Nursing Students' Ukrainian Trip "Experience of a Lifetime"


Several School of Nursing students and faculty members are trading the typical sun and fun associated with spring break for work in the cold and snowy Ukraine.

Ten undergraduate students, two graduate students and two faculty members left March 18 for Kiev, Ukraine, and will return March 29. Lynne Horecky, a senior nursing student, expects the 11-day trip to be a learning experience.

“I’ll be curious to see what diseases and illnesses are prevalent in their population and how it compares to Mississippi and the United States,” she said.

Dr. Kaye Bender, dean of the School of Nursing, said the group traveling to the Ukraine should be commended.
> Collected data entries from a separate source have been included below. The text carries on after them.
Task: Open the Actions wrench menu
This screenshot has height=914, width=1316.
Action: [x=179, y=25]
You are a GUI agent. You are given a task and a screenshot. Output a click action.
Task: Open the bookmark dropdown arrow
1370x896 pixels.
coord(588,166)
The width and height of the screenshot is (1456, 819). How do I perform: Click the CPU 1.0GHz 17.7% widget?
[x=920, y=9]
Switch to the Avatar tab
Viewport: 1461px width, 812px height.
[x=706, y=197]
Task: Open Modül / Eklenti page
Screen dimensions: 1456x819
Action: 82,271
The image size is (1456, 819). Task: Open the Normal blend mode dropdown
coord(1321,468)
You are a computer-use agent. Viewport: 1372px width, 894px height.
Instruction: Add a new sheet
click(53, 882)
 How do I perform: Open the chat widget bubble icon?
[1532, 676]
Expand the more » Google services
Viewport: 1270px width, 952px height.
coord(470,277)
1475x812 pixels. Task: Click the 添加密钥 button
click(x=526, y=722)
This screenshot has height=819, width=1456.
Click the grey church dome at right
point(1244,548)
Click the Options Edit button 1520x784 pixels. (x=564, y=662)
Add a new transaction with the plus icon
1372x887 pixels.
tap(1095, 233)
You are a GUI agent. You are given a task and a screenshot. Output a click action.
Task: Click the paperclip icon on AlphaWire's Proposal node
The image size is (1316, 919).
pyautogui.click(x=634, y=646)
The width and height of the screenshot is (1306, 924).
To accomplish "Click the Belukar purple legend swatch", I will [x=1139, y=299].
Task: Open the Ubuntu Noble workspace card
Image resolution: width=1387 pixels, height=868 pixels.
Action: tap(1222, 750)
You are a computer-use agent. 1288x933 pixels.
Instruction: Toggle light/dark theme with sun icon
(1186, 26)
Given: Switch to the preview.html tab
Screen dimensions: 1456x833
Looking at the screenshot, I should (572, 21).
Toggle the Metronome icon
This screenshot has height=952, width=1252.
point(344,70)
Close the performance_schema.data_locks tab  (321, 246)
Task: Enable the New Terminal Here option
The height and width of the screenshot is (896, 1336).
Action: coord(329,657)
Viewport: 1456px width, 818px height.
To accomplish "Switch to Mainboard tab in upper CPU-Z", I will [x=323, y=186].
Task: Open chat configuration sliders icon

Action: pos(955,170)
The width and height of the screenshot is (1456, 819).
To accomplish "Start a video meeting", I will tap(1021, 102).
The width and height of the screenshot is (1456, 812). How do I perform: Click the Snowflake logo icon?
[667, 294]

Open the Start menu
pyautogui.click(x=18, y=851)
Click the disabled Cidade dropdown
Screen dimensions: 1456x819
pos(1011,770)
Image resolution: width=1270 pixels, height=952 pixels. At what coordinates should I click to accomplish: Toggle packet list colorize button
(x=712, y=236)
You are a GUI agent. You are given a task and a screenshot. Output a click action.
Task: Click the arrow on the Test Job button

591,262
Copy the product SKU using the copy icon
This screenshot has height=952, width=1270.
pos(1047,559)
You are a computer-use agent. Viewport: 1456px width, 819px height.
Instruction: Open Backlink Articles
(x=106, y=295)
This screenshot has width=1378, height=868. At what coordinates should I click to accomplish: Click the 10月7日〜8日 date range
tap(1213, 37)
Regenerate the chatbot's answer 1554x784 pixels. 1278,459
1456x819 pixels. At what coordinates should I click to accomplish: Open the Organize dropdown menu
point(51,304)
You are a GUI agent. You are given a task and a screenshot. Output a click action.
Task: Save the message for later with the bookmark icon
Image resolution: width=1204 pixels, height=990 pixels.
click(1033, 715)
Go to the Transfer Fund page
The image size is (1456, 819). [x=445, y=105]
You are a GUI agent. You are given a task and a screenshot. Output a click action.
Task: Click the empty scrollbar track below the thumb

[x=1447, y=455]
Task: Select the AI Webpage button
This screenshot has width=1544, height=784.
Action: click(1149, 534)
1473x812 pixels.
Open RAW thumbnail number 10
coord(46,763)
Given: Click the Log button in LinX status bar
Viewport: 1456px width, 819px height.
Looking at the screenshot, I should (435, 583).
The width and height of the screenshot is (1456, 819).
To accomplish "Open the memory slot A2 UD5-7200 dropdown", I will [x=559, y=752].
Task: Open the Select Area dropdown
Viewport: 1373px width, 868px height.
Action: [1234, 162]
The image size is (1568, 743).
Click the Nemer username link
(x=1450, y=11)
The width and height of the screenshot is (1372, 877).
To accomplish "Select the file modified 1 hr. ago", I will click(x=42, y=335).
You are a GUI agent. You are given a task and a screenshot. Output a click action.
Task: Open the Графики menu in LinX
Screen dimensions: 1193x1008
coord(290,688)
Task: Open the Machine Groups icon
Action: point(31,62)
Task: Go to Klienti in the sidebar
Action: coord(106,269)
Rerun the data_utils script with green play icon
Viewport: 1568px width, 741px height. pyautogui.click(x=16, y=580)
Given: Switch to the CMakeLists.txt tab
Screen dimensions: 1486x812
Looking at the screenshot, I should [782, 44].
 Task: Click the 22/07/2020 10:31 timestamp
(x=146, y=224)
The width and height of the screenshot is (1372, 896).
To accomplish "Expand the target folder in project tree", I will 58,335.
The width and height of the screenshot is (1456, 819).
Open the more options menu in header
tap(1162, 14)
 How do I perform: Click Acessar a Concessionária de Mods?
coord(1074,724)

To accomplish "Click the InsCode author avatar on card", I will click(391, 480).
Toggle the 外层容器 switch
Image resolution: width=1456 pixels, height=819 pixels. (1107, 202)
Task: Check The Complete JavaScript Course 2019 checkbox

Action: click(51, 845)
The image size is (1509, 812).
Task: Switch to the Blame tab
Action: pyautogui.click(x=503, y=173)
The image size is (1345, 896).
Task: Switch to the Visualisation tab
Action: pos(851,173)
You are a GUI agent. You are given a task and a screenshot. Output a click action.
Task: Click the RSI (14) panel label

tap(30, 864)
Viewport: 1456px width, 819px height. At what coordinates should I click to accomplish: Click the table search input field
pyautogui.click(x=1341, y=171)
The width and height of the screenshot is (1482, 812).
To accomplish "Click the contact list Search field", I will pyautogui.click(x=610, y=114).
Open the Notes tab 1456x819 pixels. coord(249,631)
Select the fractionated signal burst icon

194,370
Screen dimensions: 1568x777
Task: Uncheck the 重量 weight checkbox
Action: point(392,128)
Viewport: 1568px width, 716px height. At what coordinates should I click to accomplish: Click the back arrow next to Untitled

Each traveler paid her own way – a total of $2,300 each – to provide medical care to people who live in rural areas and lack access to physicians.

“This is a unique experience which will expose them to the challenges of providing health care to a different culture, but in that culture's environment,” Bender said. “We attempt to teach those concepts in the classroom, but to experience them first-hand will be a learning experience of a lifetime.”

Dr. Kaye Wilson, assistant professor of nursing, had visited Kiev last year and some students had inquired about making the trip with her this year. Students will earn community clinical credit while working in rural villages outside Kiev. Wilson and Dr. Bonnie Davis, associate professor of nursing, as well as mental health nurse practitioner students Karen Graves-Posey and Kerry Kokaisel, will offer lectures to health care professionals.

The group will take donated medical supplies and buy additional supplies once they arrive in Kiev. Students also will have the opportunity to work with Dr. Richard Price, an alumnus of the School of Medicine who works in family medicine in Kiev.

“It’s a good opportunity for students to learn about culture, politics and the health system,” Wilson said. “It gives them a global view of health.”

Graves-Posey said the Ukraine’s mental health system is in its infancy, and she wants to see how health professionals are adapting.

“I think it will be interesting to explore how they’re treating patients with mental illness,” she said.

Graves-Posey’s husband, Ken, is joining her on the trip. Ken Posey, a cytotechnologist in the Department of Pathology, said the experience should teach them to value the health care provided in this country.

“We are fortunate to have wonderful health care here in the U.S.,” he said. “I think it’s a good opportunity to give back some things.”

On the return trip, the group will stop in London and students will visit the Florence Nightingale Museum, which pays homage to the English nursing pioneer.